§ **Activity**: Reproduce exactly the lines from the one containing "Click female icon beside HB-1 (Unicorn) entry" through the last line of the data, both ends included.

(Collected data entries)

*****

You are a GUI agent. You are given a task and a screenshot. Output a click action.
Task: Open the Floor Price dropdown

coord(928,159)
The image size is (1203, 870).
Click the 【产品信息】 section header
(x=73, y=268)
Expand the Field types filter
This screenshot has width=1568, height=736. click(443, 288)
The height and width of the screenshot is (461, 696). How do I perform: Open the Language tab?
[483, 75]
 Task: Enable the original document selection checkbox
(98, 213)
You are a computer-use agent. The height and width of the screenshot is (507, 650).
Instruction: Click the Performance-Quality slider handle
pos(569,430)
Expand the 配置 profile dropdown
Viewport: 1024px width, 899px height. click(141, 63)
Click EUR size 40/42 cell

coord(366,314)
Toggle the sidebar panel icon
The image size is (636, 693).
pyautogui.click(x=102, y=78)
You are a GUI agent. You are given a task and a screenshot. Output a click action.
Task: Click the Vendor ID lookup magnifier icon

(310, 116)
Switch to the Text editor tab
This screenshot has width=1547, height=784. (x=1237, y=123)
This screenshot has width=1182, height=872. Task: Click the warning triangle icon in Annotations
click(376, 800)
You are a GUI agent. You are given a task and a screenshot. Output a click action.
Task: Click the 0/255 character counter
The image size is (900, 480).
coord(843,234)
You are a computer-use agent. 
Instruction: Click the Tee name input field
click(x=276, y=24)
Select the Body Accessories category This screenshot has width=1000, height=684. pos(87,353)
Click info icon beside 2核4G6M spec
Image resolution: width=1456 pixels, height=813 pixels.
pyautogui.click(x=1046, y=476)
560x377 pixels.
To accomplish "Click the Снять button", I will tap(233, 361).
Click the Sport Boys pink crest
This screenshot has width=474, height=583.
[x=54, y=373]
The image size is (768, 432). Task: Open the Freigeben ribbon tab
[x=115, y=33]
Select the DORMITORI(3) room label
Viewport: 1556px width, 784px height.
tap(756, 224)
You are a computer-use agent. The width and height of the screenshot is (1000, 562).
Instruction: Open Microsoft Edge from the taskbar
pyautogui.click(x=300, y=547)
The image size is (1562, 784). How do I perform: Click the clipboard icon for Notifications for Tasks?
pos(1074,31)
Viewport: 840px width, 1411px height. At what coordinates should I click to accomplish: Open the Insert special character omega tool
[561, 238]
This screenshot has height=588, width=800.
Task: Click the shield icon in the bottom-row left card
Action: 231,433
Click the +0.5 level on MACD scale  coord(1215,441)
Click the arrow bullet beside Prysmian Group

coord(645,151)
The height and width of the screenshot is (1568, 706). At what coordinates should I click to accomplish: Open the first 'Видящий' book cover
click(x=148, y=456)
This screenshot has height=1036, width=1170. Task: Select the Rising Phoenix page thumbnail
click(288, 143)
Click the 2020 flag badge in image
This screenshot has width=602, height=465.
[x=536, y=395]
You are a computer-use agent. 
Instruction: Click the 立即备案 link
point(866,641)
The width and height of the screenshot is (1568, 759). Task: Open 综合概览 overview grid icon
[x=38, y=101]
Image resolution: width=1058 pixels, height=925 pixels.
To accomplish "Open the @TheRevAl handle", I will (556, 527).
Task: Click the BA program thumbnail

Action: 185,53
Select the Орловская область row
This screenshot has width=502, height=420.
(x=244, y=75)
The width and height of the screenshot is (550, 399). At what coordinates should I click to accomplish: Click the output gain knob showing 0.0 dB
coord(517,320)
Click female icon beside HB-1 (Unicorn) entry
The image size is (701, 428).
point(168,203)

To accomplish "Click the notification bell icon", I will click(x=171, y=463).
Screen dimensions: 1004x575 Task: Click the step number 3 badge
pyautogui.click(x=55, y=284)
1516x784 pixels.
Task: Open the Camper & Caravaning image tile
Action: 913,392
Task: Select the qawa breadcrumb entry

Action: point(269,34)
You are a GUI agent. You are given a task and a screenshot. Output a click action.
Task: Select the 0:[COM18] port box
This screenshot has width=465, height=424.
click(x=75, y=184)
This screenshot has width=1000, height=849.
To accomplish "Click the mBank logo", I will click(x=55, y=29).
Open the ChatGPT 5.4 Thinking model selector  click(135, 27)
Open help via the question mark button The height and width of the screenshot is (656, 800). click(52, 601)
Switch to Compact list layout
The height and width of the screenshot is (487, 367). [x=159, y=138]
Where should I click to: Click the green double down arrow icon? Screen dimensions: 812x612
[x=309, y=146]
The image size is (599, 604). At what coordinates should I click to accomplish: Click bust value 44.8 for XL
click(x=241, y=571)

*****

§ **Task output**:
Click female icon beside HB-1 (Unicorn) entry
The image size is (701, 428).
point(168,203)

To accomplish "Click the notification bell icon", I will click(x=171, y=463).
Screen dimensions: 1004x575 Task: Click the step number 3 badge
pyautogui.click(x=55, y=284)
1516x784 pixels.
Task: Open the Camper & Caravaning image tile
Action: 913,392
Task: Select the qawa breadcrumb entry

Action: point(269,34)
You are a GUI agent. You are given a task and a screenshot. Output a click action.
Task: Select the 0:[COM18] port box
This screenshot has width=465, height=424.
click(x=75, y=184)
This screenshot has width=1000, height=849.
To accomplish "Click the mBank logo", I will click(x=55, y=29).
Open the ChatGPT 5.4 Thinking model selector  click(135, 27)
Open help via the question mark button The height and width of the screenshot is (656, 800). click(52, 601)
Switch to Compact list layout
The height and width of the screenshot is (487, 367). [x=159, y=138]
Where should I click to: Click the green double down arrow icon? Screen dimensions: 812x612
[x=309, y=146]
The image size is (599, 604). At what coordinates should I click to accomplish: Click bust value 44.8 for XL
click(x=241, y=571)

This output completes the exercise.